In addition, we train a DNN on the Ember learning dataset since this kind of model works well with a huge dataset with a lot of characteristics.
To compare models, we utilize the F1 score and the accuracy score.
The table below summarizes the findings.
The performances of LightGBM and DNN are relatively similar in this table, while XGBoost is less efficient (either in precision or computing time).

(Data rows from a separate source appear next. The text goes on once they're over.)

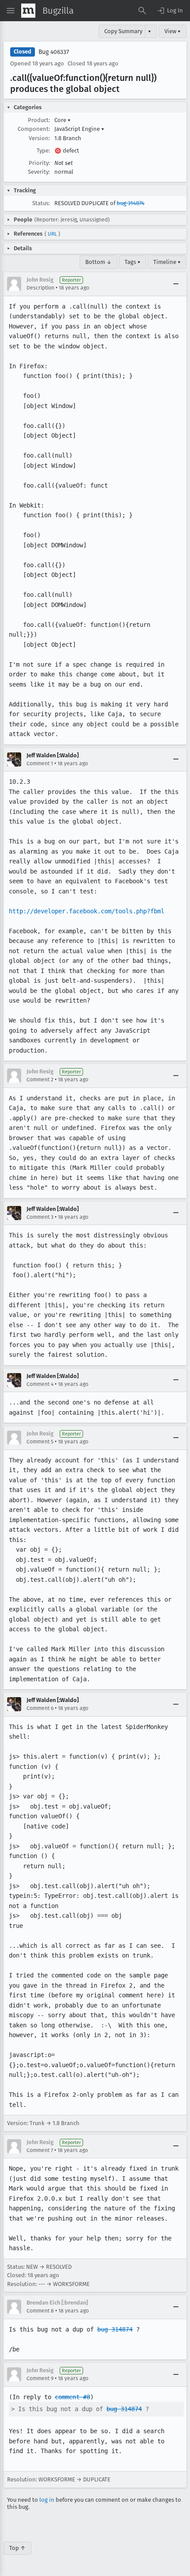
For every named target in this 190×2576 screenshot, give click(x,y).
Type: (43, 150)
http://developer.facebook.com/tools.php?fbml (86, 911)
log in (46, 2499)
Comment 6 (40, 1708)
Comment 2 (40, 1079)
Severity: (39, 171)
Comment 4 (40, 1384)
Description (40, 288)
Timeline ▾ (167, 262)
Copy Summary (123, 31)
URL (52, 234)
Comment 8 (40, 2311)
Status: (41, 203)
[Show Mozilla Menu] (28, 11)
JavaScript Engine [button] (79, 129)
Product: (39, 120)
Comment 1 (40, 763)
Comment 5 (40, 1442)
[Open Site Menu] (11, 11)
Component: (34, 129)
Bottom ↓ (98, 262)
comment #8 (72, 2396)
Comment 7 (40, 2150)
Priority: (39, 163)
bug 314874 (130, 203)
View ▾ (172, 31)
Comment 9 (40, 2378)
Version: (39, 138)
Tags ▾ (133, 262)
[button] (169, 11)
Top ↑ (17, 2548)
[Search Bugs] (142, 11)
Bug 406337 (53, 52)
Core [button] (62, 120)
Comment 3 (40, 1217)
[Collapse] (176, 284)
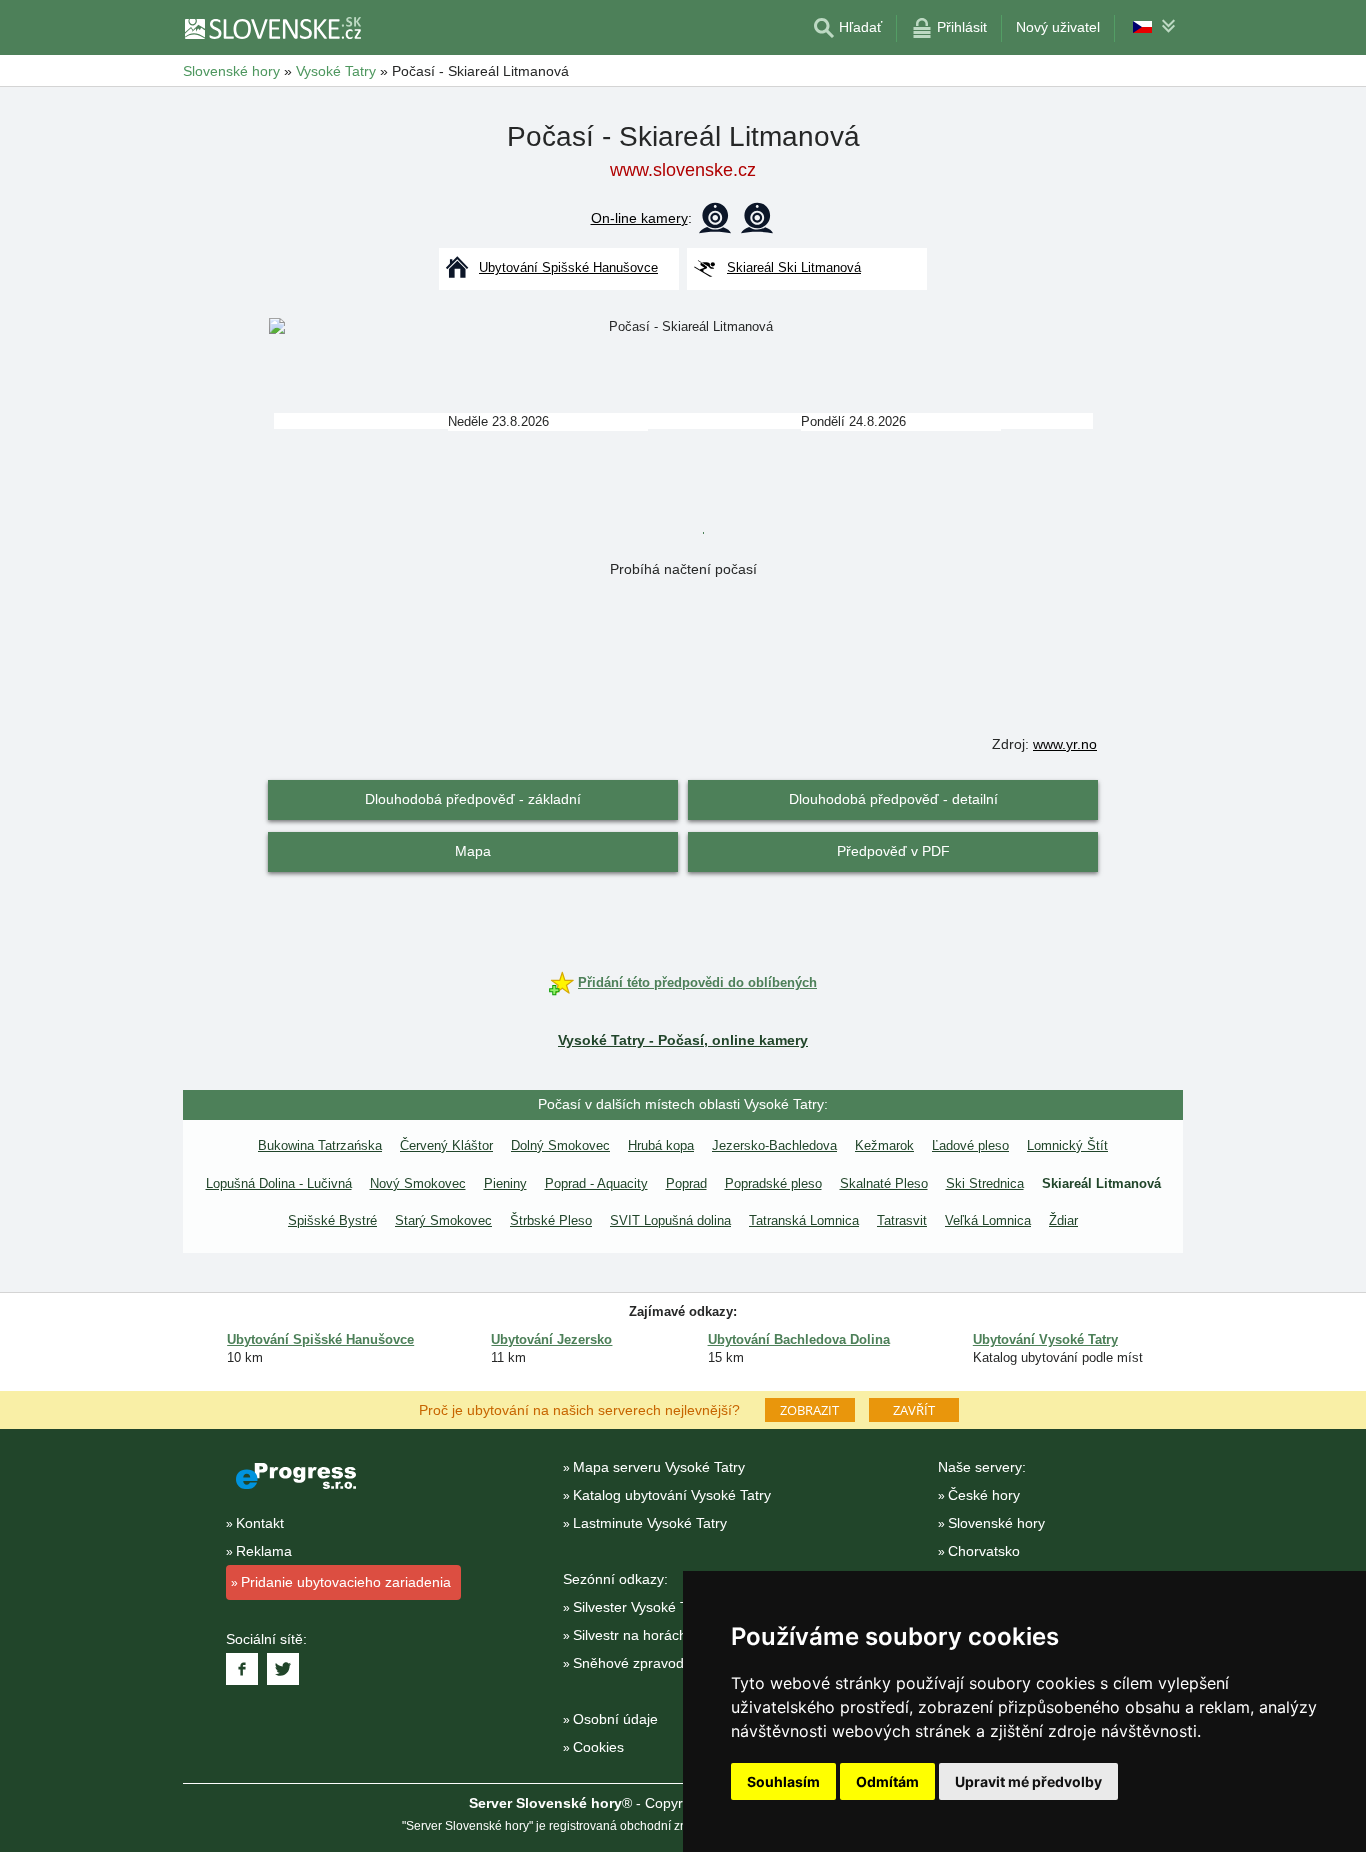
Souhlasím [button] (783, 1781)
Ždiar (1063, 1220)
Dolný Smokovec (560, 1145)
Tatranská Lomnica (804, 1220)
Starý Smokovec (443, 1220)
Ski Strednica (985, 1183)
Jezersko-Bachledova (774, 1145)
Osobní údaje (615, 1719)
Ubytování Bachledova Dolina (799, 1339)
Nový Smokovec (418, 1183)
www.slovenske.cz (683, 170)
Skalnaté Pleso (884, 1183)
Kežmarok (884, 1145)
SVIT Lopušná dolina (670, 1220)
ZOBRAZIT (809, 1410)
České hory (984, 1495)
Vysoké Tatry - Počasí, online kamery (683, 1040)
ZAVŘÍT (914, 1410)
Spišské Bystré (332, 1220)
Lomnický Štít (1067, 1145)
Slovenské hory (996, 1523)
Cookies (598, 1747)
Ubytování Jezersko (551, 1339)
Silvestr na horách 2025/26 (658, 1635)
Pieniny (505, 1183)
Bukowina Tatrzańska (320, 1145)
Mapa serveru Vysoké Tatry (659, 1467)
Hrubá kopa (661, 1145)
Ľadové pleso (970, 1145)
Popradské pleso (773, 1183)
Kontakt (260, 1523)
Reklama (264, 1551)
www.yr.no (1065, 744)
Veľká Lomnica (988, 1220)
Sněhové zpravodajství (645, 1663)
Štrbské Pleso (551, 1220)
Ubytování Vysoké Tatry (1045, 1339)
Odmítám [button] (887, 1781)
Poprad (686, 1183)
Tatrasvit (902, 1220)
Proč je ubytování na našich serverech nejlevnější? (579, 1409)
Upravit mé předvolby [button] (1028, 1781)
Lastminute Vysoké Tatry (650, 1523)
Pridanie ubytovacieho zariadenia (346, 1582)
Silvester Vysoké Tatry (642, 1607)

Grayscale Image Algorithms.
We convert our dataset into grayscale photos and use them to train CNN based on the work of Nataraj et al. [7].
Three convolutional layers, a dense layer with a ReLU activation function, and a sigmoid function for binary scoring make up our CNN.
In addition, we propose hybrid models integrating CNN with LightGBM, RF, or Support Vector Machine, as inspired by [20]. (SVM).
To begin, we utilize CNN to minimize the number of dimensions, reducing each binary picture from 4,096 to 256 features.
The RF, LightGBM, and SVM models are then trained using these 256 additional features.
F1 and accuracy ratings are still utilized to compare models, as seen in the Table.
The hybrid model combining CNN and RF beats the four grayscale models, as can be observed, although the results are close overall.
Furthermore, the results are comparable to those of the LightGBM and DNN described in Sect. 3.1.
It's worth noting that the grayscale models are trained using just 19,400 binary data, compared to 600,000 binary files for the prior models.
In comparison to conventional models and preprocessing, our grayscale models remain reliable for malware detection with the grayscale transformation and a dataset thirty times smaller.
RGB Image Algorithms.
We are now assessing our CNN utilizing RGB photos and HIT transformation.
F1 and accuracy scores on the test sample are shown in Table.
Even though the RGB model outperforms the others previously discussed, training on a local system using RGB photos takes a long time, while scoring on a single one is quick.
Because of the complexity of the HIT technique, converting binary to pictures takes a lengthy time, on average 25 seconds per sample, compared to less than one second for grayscale conversions.
To begin with, adding the time it takes to convert the 24,000 samples significantly lengthens the learning process.
Furthermore, the score is received in less than one second when predicting malware, but the time for transforming the binary into an image is added.
Given this, using HIT transformation instead of grayscale transformation in a corporate setting is pointless, which is why we will not focus on training additional models using HIT preprocessing.
Attention Mechanism and Modified Binary Analysis.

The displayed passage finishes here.